Assignment
Both the line below containing "Комментарии (0) (572, 513)" and the line containing "Из истории (52, 760)", along with every line between them, should be repeated exactly; no other line belongs in the answer.

Dataset records
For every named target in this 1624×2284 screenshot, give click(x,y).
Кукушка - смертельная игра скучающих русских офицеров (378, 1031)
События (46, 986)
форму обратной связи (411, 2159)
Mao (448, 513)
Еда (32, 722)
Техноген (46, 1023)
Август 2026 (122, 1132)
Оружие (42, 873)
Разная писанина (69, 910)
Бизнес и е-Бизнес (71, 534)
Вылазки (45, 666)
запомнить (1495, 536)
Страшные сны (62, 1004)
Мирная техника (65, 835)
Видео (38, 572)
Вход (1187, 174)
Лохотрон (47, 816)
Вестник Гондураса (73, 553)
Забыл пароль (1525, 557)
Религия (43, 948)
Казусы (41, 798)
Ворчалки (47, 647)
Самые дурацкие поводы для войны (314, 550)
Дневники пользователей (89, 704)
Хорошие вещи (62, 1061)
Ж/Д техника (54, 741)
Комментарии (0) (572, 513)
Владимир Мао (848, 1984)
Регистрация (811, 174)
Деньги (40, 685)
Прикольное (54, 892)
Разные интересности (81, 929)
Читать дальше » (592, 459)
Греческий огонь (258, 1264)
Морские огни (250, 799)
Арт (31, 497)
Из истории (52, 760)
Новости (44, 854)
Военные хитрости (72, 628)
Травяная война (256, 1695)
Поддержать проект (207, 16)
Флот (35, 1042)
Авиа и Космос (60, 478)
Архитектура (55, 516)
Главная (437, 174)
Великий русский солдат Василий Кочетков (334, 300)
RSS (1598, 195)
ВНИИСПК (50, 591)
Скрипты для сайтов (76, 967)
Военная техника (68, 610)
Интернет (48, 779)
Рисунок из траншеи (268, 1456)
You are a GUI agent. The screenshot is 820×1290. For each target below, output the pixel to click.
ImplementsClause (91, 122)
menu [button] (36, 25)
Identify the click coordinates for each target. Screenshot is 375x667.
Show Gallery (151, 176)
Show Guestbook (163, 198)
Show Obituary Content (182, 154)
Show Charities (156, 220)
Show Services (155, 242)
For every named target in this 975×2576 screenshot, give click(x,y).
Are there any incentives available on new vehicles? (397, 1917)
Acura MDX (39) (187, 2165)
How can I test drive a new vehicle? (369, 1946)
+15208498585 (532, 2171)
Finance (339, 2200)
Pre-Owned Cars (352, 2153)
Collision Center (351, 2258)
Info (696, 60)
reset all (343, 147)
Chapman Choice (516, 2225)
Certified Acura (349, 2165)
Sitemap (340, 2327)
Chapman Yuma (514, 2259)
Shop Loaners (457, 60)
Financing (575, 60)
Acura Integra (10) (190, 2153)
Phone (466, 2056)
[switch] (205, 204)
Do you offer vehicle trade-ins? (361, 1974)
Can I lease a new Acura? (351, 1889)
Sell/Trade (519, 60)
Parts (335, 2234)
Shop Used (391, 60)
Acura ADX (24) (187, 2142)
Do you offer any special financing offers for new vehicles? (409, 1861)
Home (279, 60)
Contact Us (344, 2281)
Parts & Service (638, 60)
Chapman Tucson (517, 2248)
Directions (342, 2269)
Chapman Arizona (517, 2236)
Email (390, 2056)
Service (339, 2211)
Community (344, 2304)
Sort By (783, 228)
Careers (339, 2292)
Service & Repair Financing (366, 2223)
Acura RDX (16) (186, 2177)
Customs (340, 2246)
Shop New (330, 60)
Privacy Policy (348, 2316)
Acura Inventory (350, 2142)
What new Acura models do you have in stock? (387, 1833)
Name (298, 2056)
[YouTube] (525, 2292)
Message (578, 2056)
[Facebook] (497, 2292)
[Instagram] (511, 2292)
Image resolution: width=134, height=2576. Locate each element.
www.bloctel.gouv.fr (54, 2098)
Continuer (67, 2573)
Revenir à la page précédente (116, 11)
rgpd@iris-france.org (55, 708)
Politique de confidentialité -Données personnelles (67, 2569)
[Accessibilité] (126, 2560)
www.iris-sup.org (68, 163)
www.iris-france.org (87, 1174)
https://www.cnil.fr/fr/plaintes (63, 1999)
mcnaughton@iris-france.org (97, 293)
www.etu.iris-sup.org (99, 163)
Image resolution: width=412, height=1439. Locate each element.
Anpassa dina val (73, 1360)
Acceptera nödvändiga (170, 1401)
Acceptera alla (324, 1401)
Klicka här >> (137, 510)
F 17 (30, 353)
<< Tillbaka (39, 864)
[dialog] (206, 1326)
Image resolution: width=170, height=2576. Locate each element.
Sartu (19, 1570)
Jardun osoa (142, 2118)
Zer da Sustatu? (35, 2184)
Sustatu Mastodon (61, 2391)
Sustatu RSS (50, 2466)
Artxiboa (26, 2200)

Result of this task
Комментарии (0) (572, 513)
Владимир Мао (848, 1984)
Регистрация (811, 174)
Деньги (40, 685)
Прикольное (54, 892)
Разные интересности (81, 929)
Читать дальше » (592, 459)
Греческий огонь (258, 1264)
Морские огни (250, 799)
Арт (31, 497)
Из истории (52, 760)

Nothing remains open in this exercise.